* What you will do *
Only the number is wanted: tally the lines below that contain the word "filter".

* The data *
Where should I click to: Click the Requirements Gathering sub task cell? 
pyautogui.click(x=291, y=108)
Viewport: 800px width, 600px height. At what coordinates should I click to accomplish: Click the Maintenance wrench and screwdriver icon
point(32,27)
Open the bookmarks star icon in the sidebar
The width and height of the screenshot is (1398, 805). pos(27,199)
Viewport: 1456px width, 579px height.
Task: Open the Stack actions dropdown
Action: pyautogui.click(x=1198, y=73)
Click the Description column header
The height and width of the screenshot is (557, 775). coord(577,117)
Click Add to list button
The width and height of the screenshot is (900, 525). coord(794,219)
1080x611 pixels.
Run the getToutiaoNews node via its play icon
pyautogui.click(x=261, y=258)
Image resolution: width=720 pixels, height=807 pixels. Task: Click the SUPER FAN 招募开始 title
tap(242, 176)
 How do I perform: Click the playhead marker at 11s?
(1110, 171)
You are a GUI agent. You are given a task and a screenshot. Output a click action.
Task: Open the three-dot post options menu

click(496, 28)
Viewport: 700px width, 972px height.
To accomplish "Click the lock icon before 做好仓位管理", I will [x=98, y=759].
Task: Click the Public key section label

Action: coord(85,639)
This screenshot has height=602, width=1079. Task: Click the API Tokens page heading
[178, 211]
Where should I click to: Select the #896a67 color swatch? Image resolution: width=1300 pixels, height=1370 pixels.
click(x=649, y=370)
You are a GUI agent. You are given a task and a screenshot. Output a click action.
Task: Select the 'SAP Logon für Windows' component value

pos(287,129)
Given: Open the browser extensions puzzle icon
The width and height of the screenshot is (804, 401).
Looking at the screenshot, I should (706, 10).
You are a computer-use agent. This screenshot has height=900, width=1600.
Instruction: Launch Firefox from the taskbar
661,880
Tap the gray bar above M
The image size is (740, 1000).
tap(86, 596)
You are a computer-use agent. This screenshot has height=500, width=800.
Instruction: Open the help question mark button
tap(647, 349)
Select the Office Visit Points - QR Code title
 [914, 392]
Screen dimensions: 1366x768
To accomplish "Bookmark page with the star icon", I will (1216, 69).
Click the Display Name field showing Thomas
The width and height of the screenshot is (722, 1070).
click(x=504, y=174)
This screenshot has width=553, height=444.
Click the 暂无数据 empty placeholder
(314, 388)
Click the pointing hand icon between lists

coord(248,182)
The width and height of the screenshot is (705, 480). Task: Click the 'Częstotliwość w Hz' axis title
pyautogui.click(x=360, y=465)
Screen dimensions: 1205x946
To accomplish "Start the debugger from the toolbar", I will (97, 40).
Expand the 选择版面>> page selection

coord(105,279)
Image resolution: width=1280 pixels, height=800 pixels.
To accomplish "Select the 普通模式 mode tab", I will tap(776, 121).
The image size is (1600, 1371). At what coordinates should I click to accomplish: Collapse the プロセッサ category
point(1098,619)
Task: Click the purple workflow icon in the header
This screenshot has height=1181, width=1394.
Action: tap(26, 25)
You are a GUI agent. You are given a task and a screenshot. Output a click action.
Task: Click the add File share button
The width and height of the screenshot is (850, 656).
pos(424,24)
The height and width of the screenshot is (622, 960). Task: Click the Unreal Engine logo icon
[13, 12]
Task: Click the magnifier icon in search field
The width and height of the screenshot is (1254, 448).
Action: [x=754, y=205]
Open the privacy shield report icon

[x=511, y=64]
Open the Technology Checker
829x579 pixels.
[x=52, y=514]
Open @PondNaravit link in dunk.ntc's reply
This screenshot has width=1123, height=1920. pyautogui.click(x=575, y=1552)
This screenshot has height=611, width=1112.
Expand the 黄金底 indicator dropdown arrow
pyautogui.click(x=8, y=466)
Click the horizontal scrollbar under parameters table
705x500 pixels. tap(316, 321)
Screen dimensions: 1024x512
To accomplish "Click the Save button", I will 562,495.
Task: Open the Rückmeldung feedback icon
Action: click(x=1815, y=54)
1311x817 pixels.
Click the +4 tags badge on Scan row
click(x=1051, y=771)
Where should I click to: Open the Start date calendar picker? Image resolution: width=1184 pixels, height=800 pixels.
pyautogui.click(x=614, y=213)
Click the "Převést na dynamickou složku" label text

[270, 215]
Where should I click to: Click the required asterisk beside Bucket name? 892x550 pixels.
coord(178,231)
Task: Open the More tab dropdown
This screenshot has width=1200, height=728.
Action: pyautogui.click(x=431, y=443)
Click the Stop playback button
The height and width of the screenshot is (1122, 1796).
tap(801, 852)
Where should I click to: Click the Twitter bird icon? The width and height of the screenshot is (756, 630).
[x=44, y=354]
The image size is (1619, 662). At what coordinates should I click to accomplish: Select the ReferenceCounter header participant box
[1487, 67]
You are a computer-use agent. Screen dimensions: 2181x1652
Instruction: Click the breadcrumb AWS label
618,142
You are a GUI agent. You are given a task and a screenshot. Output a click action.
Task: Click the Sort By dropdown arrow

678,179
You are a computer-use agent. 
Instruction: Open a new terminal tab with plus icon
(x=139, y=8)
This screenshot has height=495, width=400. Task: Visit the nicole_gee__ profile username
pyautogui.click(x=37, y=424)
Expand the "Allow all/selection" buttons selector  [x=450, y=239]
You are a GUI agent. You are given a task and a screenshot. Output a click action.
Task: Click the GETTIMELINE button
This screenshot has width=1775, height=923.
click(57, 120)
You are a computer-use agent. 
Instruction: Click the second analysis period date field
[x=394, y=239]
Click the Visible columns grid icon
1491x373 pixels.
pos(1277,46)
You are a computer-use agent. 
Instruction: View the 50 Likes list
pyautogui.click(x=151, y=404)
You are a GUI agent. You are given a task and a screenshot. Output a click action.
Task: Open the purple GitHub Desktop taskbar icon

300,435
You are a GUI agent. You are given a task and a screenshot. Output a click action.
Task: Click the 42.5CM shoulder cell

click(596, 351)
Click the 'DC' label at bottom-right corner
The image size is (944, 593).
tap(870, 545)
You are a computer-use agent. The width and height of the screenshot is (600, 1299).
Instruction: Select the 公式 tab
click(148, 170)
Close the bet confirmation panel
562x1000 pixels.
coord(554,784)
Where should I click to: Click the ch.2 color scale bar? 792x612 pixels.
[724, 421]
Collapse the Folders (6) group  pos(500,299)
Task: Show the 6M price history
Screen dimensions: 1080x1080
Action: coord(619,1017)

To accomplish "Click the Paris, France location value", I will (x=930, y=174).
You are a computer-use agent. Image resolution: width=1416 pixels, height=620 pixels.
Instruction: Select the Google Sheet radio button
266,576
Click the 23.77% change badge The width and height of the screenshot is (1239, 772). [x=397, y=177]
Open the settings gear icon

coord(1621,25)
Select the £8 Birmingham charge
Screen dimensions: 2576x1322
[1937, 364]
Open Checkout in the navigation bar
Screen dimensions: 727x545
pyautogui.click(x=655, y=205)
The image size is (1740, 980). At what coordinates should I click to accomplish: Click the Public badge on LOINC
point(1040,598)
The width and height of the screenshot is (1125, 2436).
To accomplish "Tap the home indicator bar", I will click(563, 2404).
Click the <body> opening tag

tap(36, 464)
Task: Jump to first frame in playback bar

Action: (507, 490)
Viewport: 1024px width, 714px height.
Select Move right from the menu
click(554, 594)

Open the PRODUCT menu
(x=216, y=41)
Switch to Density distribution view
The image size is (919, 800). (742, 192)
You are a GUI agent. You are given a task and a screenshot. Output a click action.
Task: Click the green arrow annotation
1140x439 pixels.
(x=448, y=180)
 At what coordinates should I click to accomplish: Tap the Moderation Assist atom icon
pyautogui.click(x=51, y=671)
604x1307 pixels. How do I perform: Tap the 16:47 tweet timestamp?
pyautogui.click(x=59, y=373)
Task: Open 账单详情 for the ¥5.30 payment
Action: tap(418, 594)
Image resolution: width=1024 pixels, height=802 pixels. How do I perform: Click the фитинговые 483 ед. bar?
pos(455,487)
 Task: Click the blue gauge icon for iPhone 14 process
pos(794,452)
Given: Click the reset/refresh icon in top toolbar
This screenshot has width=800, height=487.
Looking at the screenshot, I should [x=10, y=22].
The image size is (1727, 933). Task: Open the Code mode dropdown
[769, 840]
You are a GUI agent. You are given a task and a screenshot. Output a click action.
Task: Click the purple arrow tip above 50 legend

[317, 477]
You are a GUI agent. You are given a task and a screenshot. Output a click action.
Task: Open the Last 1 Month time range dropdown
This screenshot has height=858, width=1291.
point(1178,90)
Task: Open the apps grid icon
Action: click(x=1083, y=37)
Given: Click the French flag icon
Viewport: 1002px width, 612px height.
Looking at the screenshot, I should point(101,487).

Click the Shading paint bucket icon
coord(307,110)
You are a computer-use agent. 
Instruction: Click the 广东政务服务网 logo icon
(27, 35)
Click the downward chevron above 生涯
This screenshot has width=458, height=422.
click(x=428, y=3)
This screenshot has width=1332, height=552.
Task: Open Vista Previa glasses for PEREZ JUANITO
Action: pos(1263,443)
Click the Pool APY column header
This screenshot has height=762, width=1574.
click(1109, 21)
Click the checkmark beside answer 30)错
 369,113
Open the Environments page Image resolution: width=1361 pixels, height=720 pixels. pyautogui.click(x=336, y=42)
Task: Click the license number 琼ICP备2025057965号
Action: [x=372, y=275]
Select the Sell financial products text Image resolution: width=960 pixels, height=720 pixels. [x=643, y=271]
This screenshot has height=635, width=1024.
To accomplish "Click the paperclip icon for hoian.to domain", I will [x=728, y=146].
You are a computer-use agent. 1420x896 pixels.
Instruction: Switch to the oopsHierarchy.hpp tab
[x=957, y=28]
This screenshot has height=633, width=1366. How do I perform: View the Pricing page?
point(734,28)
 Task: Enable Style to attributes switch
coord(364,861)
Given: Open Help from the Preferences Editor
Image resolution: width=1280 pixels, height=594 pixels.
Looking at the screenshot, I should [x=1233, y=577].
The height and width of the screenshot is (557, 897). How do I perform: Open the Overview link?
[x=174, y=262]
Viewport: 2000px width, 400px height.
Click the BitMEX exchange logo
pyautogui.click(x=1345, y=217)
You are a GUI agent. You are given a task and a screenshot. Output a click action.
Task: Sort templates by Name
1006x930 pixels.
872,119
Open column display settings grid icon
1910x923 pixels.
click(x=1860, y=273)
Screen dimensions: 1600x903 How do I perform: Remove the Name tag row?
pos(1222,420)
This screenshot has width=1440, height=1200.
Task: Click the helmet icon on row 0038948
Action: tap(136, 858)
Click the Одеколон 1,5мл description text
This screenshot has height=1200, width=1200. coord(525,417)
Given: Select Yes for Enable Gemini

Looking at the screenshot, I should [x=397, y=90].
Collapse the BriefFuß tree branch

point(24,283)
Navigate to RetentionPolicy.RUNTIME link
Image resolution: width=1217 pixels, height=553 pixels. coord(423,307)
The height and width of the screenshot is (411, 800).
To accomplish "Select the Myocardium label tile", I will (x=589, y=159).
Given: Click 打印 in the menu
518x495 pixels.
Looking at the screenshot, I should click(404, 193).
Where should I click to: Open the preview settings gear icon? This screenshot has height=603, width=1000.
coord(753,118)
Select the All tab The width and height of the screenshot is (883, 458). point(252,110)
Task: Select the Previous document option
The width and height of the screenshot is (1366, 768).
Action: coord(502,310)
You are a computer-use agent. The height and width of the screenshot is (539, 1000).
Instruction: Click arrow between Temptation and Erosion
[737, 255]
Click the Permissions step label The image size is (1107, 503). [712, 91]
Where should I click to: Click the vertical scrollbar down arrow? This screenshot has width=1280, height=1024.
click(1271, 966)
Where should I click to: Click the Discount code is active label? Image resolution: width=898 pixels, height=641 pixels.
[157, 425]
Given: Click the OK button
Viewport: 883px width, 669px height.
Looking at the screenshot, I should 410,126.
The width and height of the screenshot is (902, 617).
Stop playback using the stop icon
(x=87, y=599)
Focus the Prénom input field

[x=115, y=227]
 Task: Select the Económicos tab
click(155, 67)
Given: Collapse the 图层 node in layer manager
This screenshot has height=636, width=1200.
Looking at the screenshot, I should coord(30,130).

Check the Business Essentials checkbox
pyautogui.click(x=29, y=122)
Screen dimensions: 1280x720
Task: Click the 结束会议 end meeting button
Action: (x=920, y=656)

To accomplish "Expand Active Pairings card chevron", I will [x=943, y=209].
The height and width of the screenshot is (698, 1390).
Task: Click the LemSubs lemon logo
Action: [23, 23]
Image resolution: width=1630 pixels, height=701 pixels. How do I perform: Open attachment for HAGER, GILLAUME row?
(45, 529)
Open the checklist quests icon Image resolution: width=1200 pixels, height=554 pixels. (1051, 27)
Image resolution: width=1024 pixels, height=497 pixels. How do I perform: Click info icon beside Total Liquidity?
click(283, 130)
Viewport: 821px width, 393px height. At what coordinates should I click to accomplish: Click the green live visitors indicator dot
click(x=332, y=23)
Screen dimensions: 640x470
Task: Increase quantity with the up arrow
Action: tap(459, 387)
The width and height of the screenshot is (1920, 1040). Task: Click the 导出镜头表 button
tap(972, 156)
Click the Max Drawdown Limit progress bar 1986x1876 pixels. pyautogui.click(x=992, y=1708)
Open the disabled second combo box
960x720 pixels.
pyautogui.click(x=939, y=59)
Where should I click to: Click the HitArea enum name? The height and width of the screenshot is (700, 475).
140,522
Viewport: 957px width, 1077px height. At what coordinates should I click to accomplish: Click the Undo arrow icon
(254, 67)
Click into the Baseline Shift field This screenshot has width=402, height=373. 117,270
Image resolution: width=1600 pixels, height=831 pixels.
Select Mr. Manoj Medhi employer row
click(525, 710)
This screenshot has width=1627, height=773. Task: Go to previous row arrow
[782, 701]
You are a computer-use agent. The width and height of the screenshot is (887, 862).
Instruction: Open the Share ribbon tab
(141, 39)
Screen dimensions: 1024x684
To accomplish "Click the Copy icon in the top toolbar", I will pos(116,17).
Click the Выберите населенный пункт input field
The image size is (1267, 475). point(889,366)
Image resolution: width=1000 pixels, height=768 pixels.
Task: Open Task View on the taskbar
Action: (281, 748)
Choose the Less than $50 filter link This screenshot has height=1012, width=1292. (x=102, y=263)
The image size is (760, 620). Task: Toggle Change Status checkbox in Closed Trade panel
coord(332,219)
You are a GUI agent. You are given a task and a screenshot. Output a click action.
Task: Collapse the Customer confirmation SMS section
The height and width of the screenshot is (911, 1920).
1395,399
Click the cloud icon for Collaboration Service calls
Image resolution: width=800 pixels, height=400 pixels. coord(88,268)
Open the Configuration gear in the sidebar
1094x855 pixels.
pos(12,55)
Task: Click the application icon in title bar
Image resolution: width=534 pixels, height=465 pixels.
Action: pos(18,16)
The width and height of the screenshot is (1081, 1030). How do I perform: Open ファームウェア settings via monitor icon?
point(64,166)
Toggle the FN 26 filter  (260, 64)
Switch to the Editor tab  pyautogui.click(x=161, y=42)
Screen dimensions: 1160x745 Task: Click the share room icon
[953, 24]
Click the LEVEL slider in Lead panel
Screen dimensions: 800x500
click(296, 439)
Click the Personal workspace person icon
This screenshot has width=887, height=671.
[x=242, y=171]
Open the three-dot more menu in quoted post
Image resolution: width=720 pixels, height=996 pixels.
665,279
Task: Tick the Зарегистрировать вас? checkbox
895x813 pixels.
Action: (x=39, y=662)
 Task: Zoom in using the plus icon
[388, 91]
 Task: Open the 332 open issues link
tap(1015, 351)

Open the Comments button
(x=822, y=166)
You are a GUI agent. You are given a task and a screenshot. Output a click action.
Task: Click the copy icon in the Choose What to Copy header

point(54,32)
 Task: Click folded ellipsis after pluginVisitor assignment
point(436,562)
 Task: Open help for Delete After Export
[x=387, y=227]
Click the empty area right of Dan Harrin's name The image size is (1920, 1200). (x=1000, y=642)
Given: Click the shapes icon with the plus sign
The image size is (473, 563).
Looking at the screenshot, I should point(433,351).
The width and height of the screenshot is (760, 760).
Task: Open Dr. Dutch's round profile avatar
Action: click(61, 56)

* Written answer *
2